Süddeutsche Zeitung

Schule:Schwänzen nach Plan

Manche Eltern verkürzen einfach das Schuljahr und fahren mit ihren Kindern einige Tage vor Ferienbeginn in Urlaub. Der Bremer Schulsenator Willi Lemke droht ihnen nun mit Bußgeld.

Cathrin Kahlweit

(SZ vom 15.7.2003) Die Befreiung vom Schulunterricht ist präzise geregelt: Nur in "dringenden Ausnahmefällen" dürfen Eltern ihre Kinder beurlauben lassen. Aber Regeln laden dazu ein, sie zu umgehen. Wenn der Urlaubsjet leider schon fünf Tage vor Zeugnisausgabe abfliegt, oder wenn das Sommerhaus nun mal nur für die Woche vor den Ferien zu buchen war, dann haben urplötzlich Großeltern Goldene Hochzeit, oder Kinder werden schwer krank.

Viele Eltern formulieren ihre Bedürfnisse aber auch ganz unverblümt: Direktor Günter Miller vom Gymnasium Icking im Münchner Süden erinnert sich an den Anruf einer Mutter, die ihre Tochter für den Nachmittagsunterricht damit entschuldigte, dass ihr Kind zur Reitstunde müsse. Und ein Vater schrieb: "Wir wollen den Brückentag nutzen. Deshalb kann mein Sohn nicht zur Schule kommen." Der Direktor reagiert, wie die meisten seiner Kollegen, mit Galgenhumor: "Die Überraschung war groß, als ich auf den Grundsatz hinwies, der Unterricht gehe vor." Die Schulleitung entscheidet über die Beurlaubung.

Happige Geldstrafen

Was aber, wenn die Eltern ein Nein des Direktors ignorieren und ihre Kinder trotzdem nicht zur Schule schicken?

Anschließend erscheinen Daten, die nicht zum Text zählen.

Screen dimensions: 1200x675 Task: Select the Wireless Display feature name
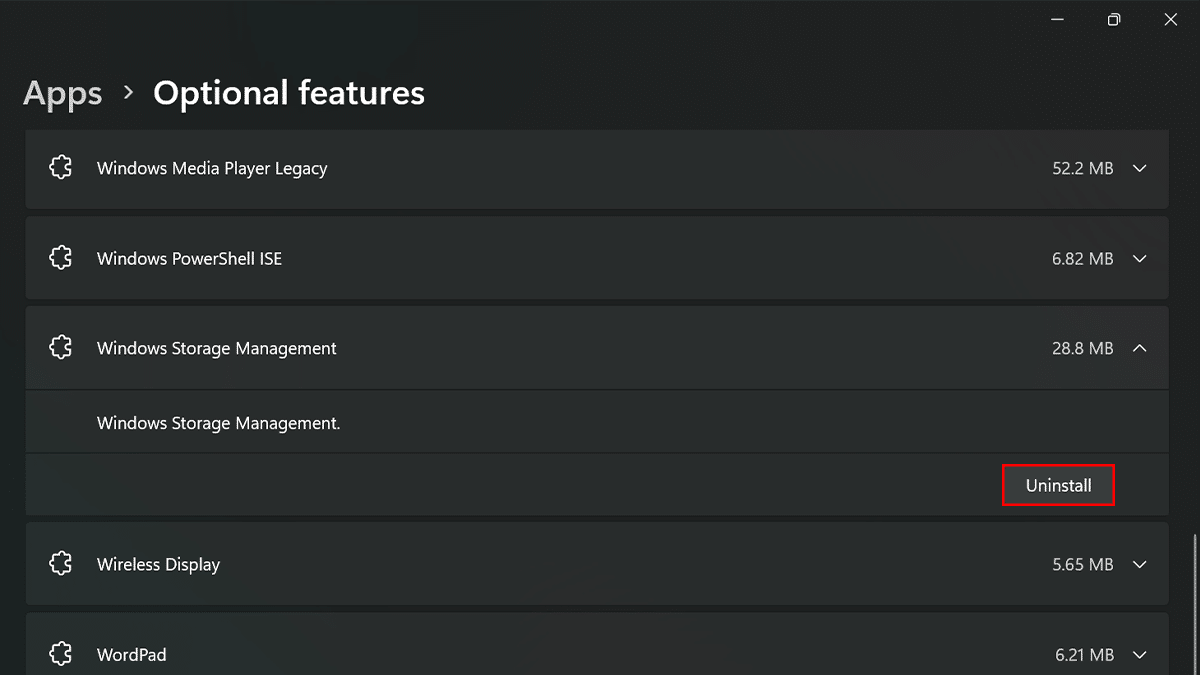coord(158,564)
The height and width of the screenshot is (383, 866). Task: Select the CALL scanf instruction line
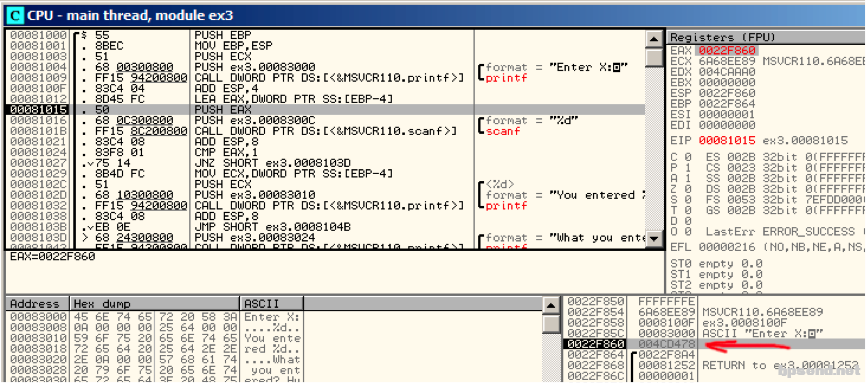point(325,131)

Weil das nicht selten passiert, hat nun der Bremer Schulsenator Willi Lemke das leidige Thema der Befreiungen angesprochen. Offiziell hat Bremen seit dem Wochenende Sommerferien, aber auch für viele Kinder in der Hansestadt hat die schulfreie Zeit offenbar tatsächlich ein wenig früher begonnen. Lemke fordert daher ein "Bußgeld" für Eltern, die ihre Kinder aus Eigennutz zum Schuleschwänzen animieren. "Dagegen müssen wir viel konsequenter vorgehen, teils auch mit Geldstrafen."

Die Möglichkeit, eine Geldstrafe zu verhängen, gibt es in den Bundesländern durchaus - das weiß auch Lemke. In Sachsen beispielsweise kann ein Ordnungsgeld von bis 1200 Euro wegen notorischen Schulschwänzens verhängt werden, in Bremen sind es "ein paar hundert Euro", so genau kann das der Schulsenator selbst nicht sagen. Die Höhe des Ordnungsgeldes interessiert ihn aber auch nicht besonders, denn "das wird sowieso nicht verhängt, und wenn es verhängt wird, zahlen es die Eltern nicht".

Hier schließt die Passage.